Data:
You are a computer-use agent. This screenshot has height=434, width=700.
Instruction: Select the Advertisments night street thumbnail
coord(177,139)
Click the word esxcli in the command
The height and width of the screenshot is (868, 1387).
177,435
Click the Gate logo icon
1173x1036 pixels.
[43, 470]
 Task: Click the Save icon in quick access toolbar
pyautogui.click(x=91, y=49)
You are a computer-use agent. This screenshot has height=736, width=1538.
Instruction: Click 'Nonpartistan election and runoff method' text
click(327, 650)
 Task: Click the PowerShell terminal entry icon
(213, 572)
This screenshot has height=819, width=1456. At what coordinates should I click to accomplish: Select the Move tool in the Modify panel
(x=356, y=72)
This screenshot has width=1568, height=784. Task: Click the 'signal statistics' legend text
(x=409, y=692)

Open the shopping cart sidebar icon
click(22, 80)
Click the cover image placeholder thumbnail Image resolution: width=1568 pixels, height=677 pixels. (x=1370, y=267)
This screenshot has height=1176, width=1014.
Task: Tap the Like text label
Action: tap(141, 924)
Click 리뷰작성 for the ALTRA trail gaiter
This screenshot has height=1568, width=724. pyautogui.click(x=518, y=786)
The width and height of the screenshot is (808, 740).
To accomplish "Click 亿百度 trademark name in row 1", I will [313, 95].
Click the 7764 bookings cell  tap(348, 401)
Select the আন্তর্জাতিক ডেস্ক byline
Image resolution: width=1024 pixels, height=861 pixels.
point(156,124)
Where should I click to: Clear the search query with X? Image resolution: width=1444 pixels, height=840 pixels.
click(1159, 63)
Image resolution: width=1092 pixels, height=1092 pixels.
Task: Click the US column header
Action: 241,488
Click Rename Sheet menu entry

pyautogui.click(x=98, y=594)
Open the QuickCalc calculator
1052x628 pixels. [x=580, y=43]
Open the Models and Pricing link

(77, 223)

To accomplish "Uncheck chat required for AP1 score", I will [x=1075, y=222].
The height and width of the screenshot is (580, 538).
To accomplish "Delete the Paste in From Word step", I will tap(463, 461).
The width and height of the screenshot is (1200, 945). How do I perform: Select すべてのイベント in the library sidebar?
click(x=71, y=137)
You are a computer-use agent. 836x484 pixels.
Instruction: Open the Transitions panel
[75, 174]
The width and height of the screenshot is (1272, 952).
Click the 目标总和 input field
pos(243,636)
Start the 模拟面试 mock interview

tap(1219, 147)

Exercise brief: Above are the entries. Quote exactly the lines from the one bearing "Instruction: Click 'Nonpartistan" through the one bearing "You are a computer-use agent. 836x484 pixels.".

Solution for this exercise:
Instruction: Click 'Nonpartistan election and runoff method' text
click(327, 650)
 Task: Click the PowerShell terminal entry icon
(213, 572)
This screenshot has height=819, width=1456. At what coordinates should I click to accomplish: Select the Move tool in the Modify panel
(x=356, y=72)
This screenshot has width=1568, height=784. Task: Click the 'signal statistics' legend text
(x=409, y=692)

Open the shopping cart sidebar icon
click(22, 80)
Click the cover image placeholder thumbnail Image resolution: width=1568 pixels, height=677 pixels. (x=1370, y=267)
This screenshot has height=1176, width=1014.
Task: Tap the Like text label
Action: tap(141, 924)
Click 리뷰작성 for the ALTRA trail gaiter
This screenshot has height=1568, width=724. pyautogui.click(x=518, y=786)
The width and height of the screenshot is (808, 740).
To accomplish "Click 亿百度 trademark name in row 1", I will [313, 95].
Click the 7764 bookings cell  tap(348, 401)
Select the আন্তর্জাতিক ডেস্ক byline
Image resolution: width=1024 pixels, height=861 pixels.
point(156,124)
Where should I click to: Clear the search query with X? Image resolution: width=1444 pixels, height=840 pixels.
click(1159, 63)
Image resolution: width=1092 pixels, height=1092 pixels.
Task: Click the US column header
Action: 241,488
Click Rename Sheet menu entry

pyautogui.click(x=98, y=594)
Open the QuickCalc calculator
1052x628 pixels. [x=580, y=43]
Open the Models and Pricing link

(77, 223)

To accomplish "Uncheck chat required for AP1 score", I will [x=1075, y=222].
The height and width of the screenshot is (580, 538).
To accomplish "Delete the Paste in From Word step", I will tap(463, 461).
The width and height of the screenshot is (1200, 945). How do I perform: Select すべてのイベント in the library sidebar?
click(x=71, y=137)
You are a computer-use agent. 836x484 pixels.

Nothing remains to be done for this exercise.